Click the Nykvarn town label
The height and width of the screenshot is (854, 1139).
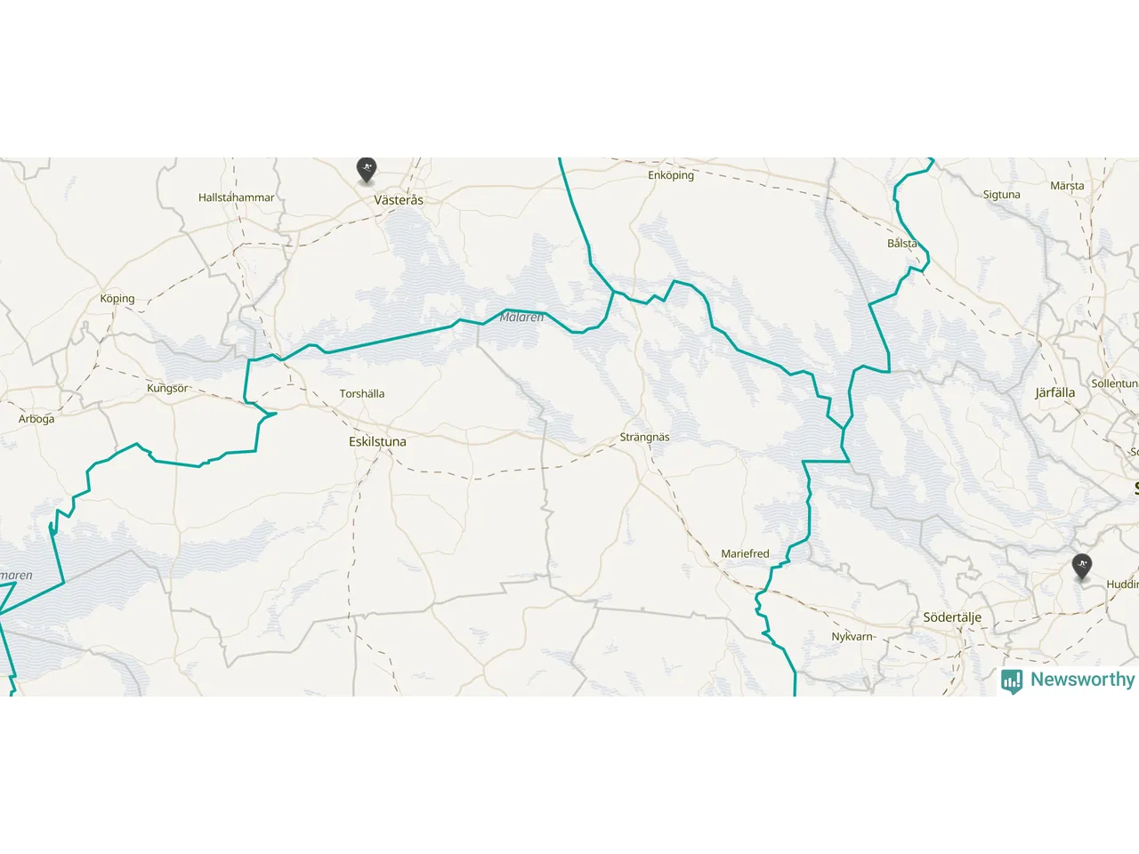tap(852, 637)
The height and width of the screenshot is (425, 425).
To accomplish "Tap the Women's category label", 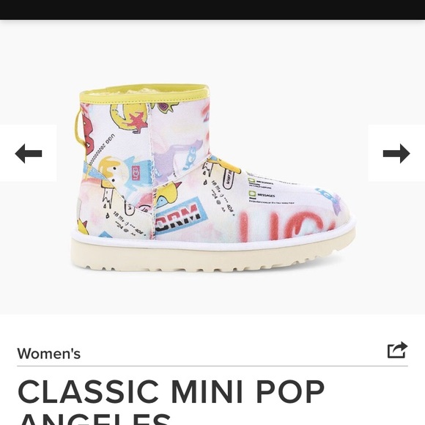I will coord(49,353).
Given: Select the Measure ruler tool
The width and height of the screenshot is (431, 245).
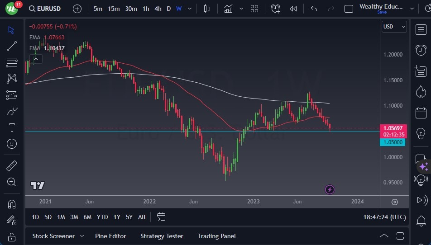Looking at the screenshot, I should 12,166.
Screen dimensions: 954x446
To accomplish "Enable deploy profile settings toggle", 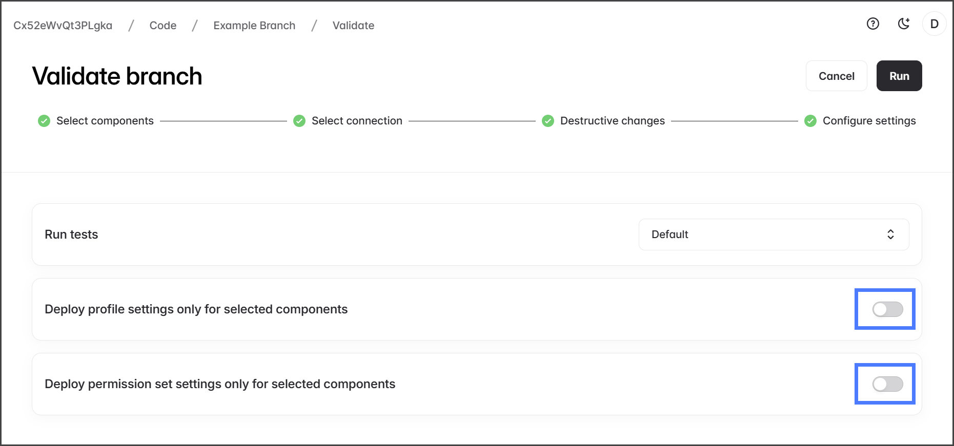I will [x=887, y=309].
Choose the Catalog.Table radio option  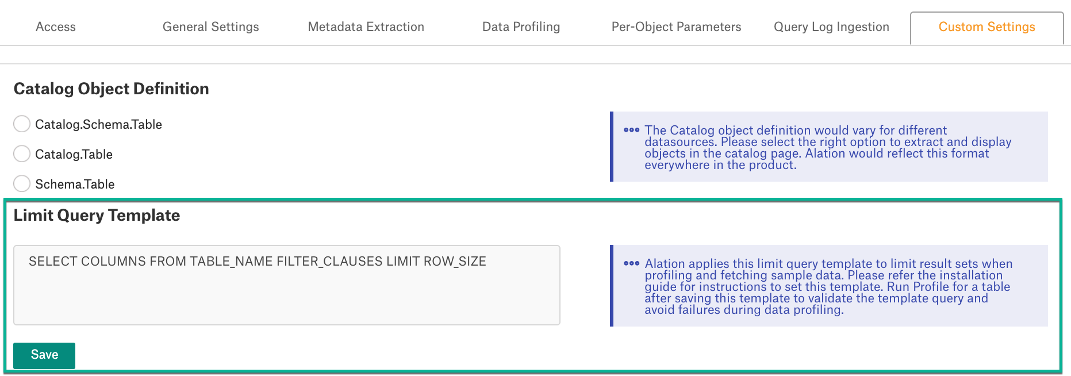point(22,154)
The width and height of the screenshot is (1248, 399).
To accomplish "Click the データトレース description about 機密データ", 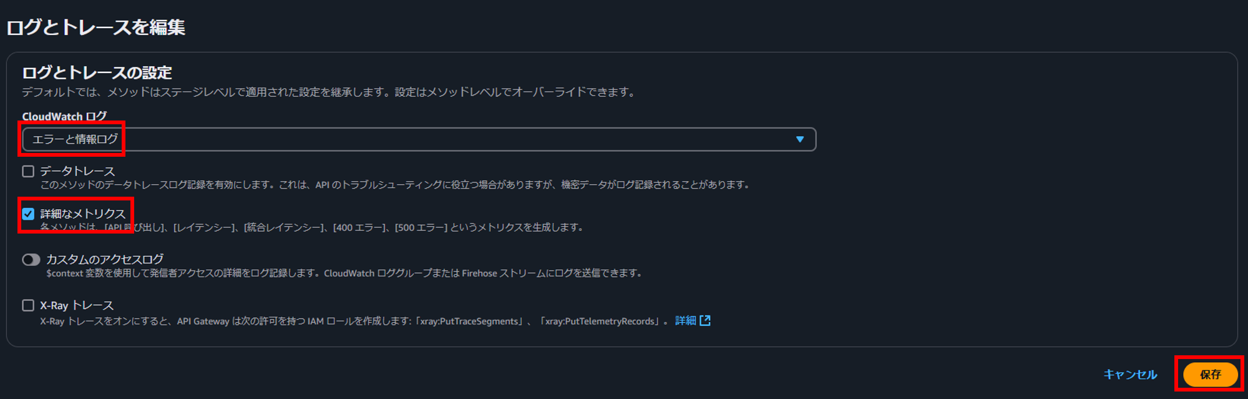I will (x=394, y=185).
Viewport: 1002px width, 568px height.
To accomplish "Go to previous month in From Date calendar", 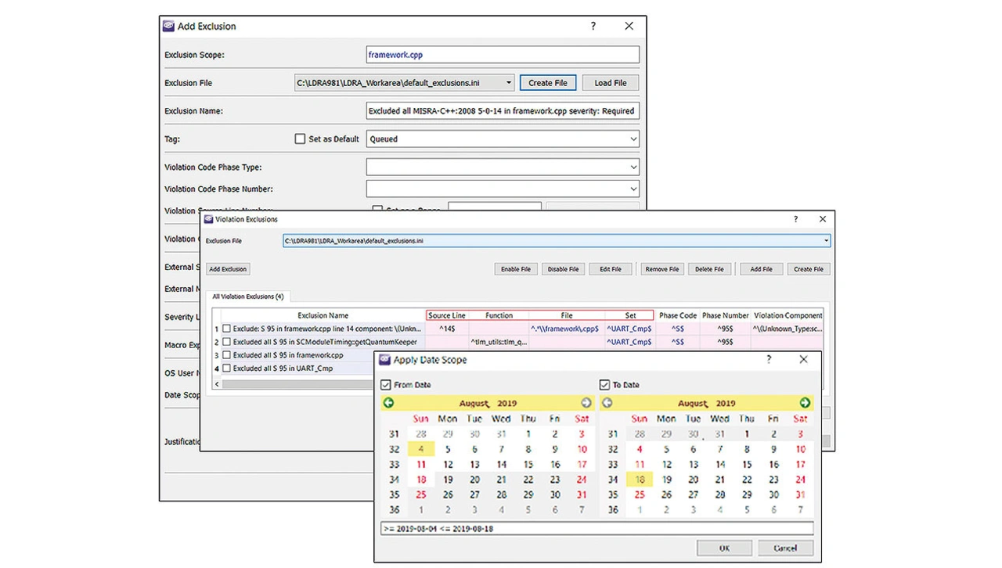I will pyautogui.click(x=388, y=403).
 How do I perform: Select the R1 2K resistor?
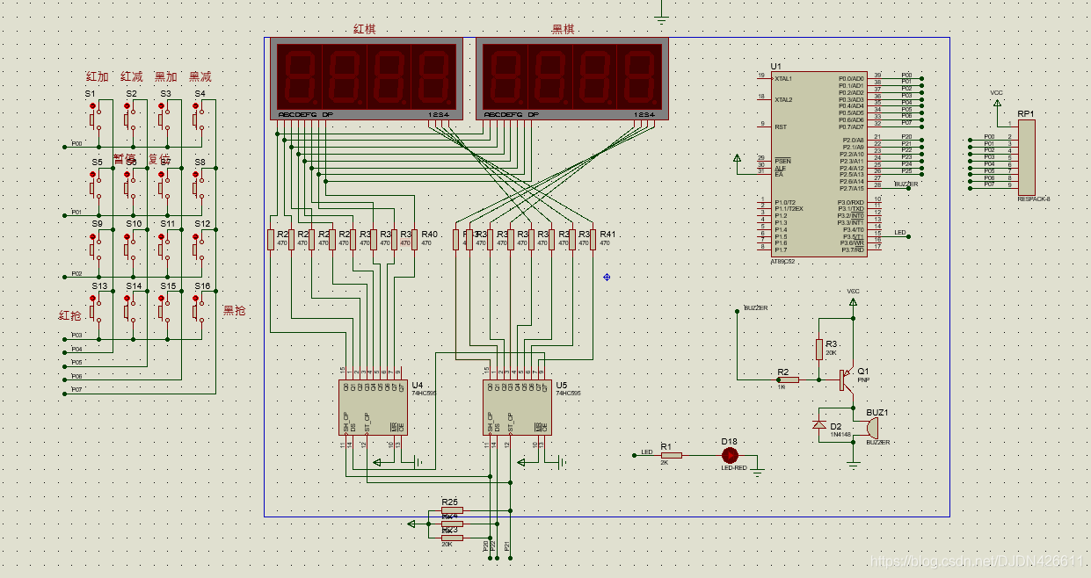(671, 455)
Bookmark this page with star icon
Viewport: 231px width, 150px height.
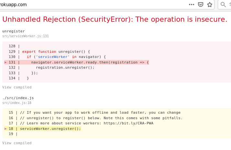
=-=-=-=-=
CHALLENGE ::
Could you change "star icon" to "bookmark button" in the records, beginning at the line that has "Bookmark this page with star icon" and stopping after the end of the records? Give those lines again, leaving out the pictures.

OUTPUT ::
Bookmark this page with bookmark button
Viewport: 231px width, 150px height.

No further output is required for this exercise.